* _Exercise data_:
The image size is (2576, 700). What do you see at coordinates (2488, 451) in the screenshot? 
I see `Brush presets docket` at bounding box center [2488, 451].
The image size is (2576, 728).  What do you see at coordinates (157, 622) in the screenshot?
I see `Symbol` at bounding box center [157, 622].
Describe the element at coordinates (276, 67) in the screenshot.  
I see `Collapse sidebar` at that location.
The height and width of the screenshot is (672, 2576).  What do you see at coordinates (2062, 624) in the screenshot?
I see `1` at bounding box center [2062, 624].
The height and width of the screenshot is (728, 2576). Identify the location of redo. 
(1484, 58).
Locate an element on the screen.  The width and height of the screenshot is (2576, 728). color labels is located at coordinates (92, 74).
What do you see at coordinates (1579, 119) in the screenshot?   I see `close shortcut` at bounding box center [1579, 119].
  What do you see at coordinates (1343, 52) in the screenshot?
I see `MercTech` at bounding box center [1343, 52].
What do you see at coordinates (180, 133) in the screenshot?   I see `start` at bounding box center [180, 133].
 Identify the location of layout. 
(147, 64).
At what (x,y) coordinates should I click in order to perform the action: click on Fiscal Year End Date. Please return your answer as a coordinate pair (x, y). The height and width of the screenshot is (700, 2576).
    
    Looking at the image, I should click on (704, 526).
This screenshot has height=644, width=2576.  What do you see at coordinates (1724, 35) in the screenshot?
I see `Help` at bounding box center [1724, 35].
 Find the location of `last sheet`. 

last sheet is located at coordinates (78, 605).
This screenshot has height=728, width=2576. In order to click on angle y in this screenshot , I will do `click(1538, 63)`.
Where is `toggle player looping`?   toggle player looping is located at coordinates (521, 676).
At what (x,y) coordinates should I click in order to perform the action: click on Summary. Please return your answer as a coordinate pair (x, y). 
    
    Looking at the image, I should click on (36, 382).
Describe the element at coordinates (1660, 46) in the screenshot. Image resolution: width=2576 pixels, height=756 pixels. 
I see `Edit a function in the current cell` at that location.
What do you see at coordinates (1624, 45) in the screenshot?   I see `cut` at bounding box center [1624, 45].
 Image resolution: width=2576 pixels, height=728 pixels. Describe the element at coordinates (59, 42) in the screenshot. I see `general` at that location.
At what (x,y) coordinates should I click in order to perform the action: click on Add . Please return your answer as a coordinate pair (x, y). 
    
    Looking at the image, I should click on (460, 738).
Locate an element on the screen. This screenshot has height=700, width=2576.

* _Task instructions_:
Retype the records verbatim, beginning at the line that contains "What do you see at coordinates (1624, 45)" and stopping after the line that contains "Image resolution: width=2576 pixels, height=728".

* _Response to this task_:
What do you see at coordinates (1624, 45) in the screenshot?   I see `cut` at bounding box center [1624, 45].
 Image resolution: width=2576 pixels, height=728 pixels. Describe the element at coordinates (59, 42) in the screenshot. I see `general` at that location.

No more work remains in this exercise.